CHAPITRE IV
LE PATRIARCHE DE FERNEY
Nous avons laissé[1] Voltaire s’installant aux Délices (1755). Il y est à peine depuis quelques mois que sa Pucelle s’imprime et court le monde. Voltaire s’effare, écrit à tous ses amis, à l’Académie française : mais rien ne menace même son repos, il se rassure ; et cette alerte lui fait comprendre tous les avantages de la position. Dans quelques années (1762), il n’hésitera pas à imprimer lui-même, à Genève, sous ses yeux, en y mettant son nom, cette scandaleuse et dangereuse Pucelle, tenue sous cent clefs par Mme du Châtelet. En attendant, il lâche son Essai sur les mœurs complété, renforcé, définitif (1756), et ses discours sur la Religion naturelle (1756) ; deux autres coups droits atteignaient la Providence chrétienne, à travers l’optimisme de Leibniz : le poème du Désastre de Lisbonne (1756), et le roman de Candide (1759).

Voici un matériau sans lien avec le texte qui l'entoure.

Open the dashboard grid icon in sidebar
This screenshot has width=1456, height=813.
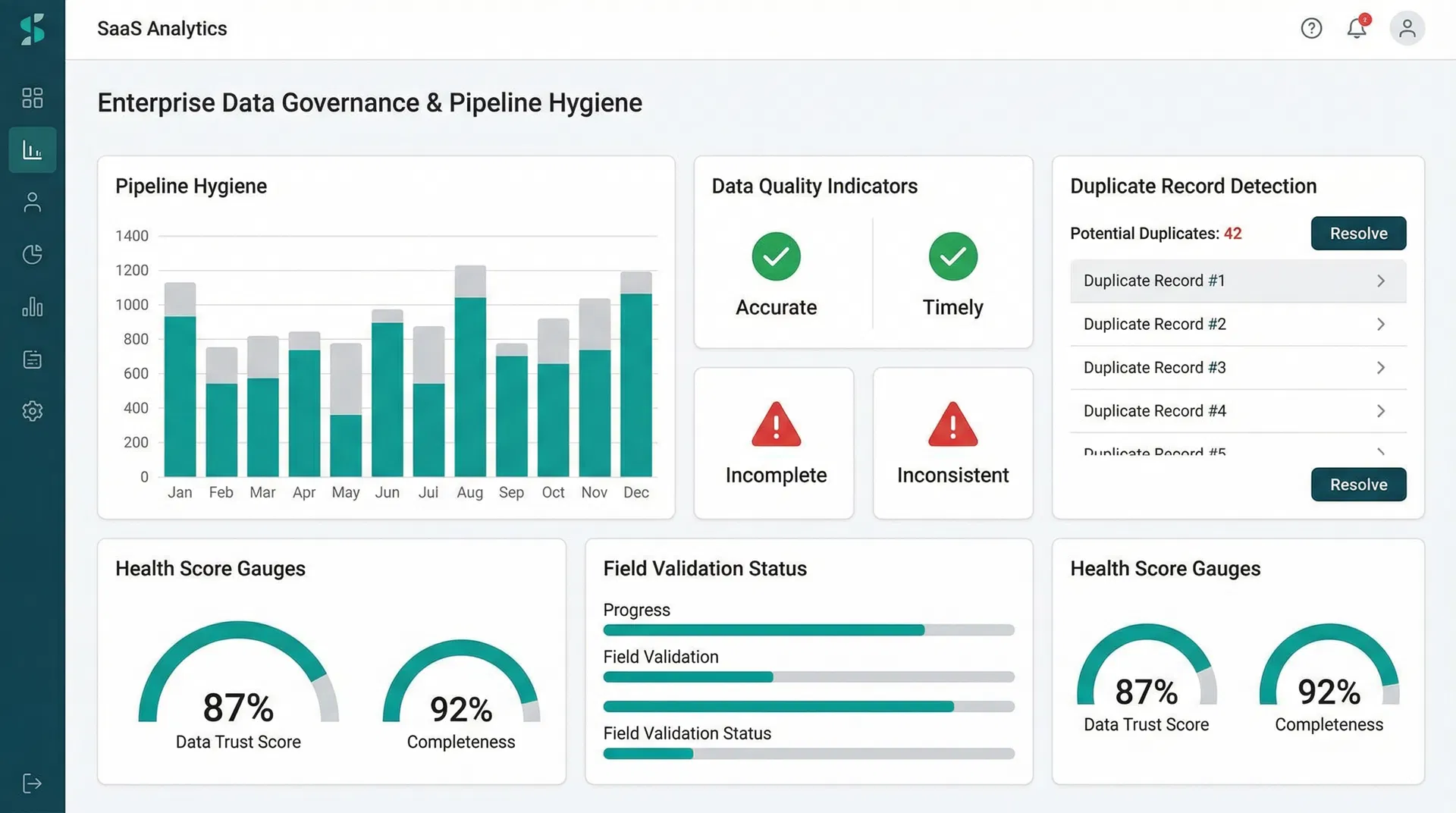(32, 97)
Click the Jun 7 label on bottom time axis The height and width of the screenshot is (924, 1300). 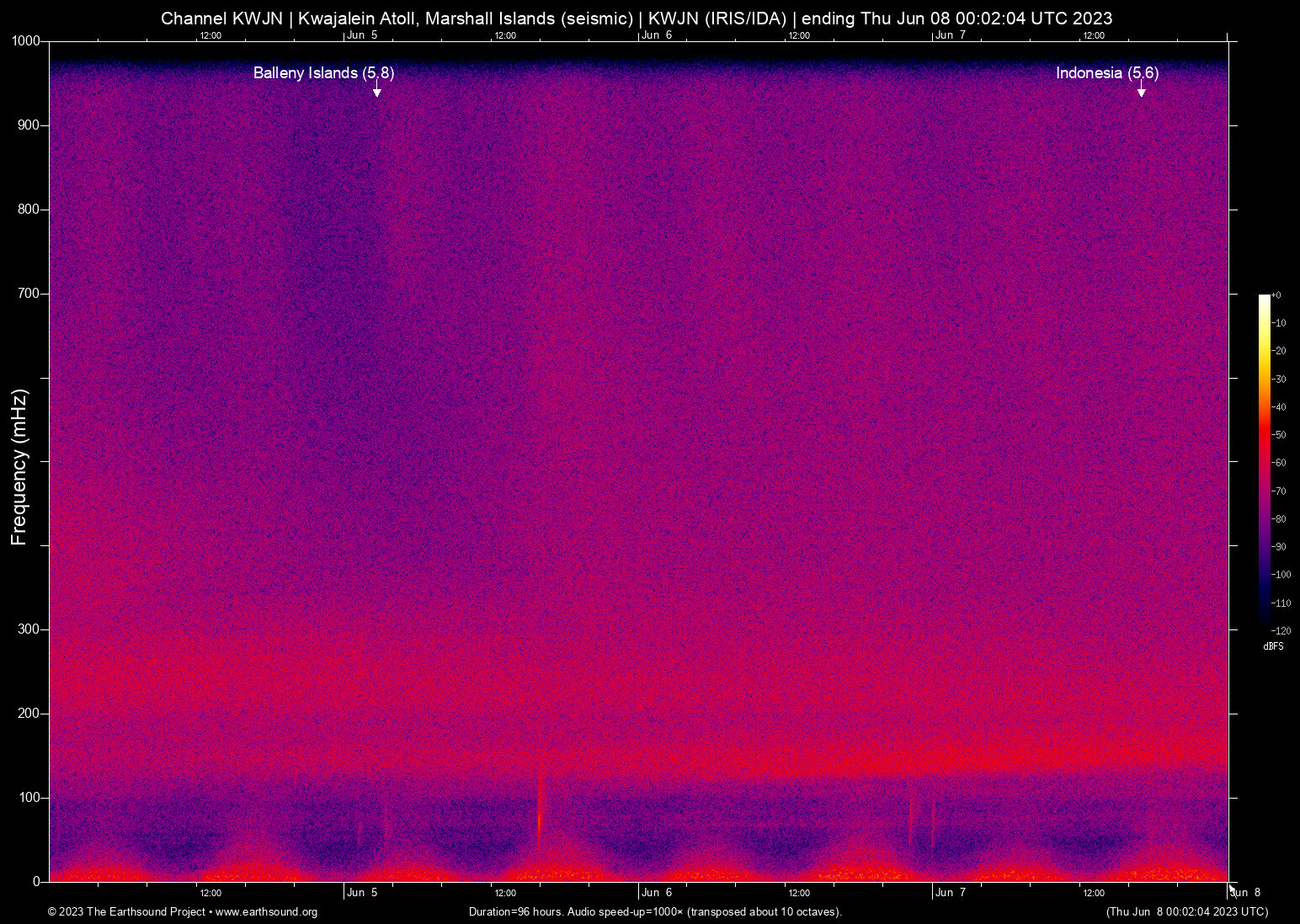click(951, 893)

Il se sentait gardé du côté de la France. Mais l’orage vint de Genève. Genève était restée la ville de la Réforme ; le maintien de l’austérité morale y était affaire de gouvernement. Voltaire établi aux portes de la cité de Calvin, conviant les citoyens à s’amuser chez lui, leur jouant la comédie, la leur faisant jouer, quand Genève ne tolérait pas encore de théâtre : il y avait là de quoi
- ↑ Pour la bibliographie, cf. p. 688.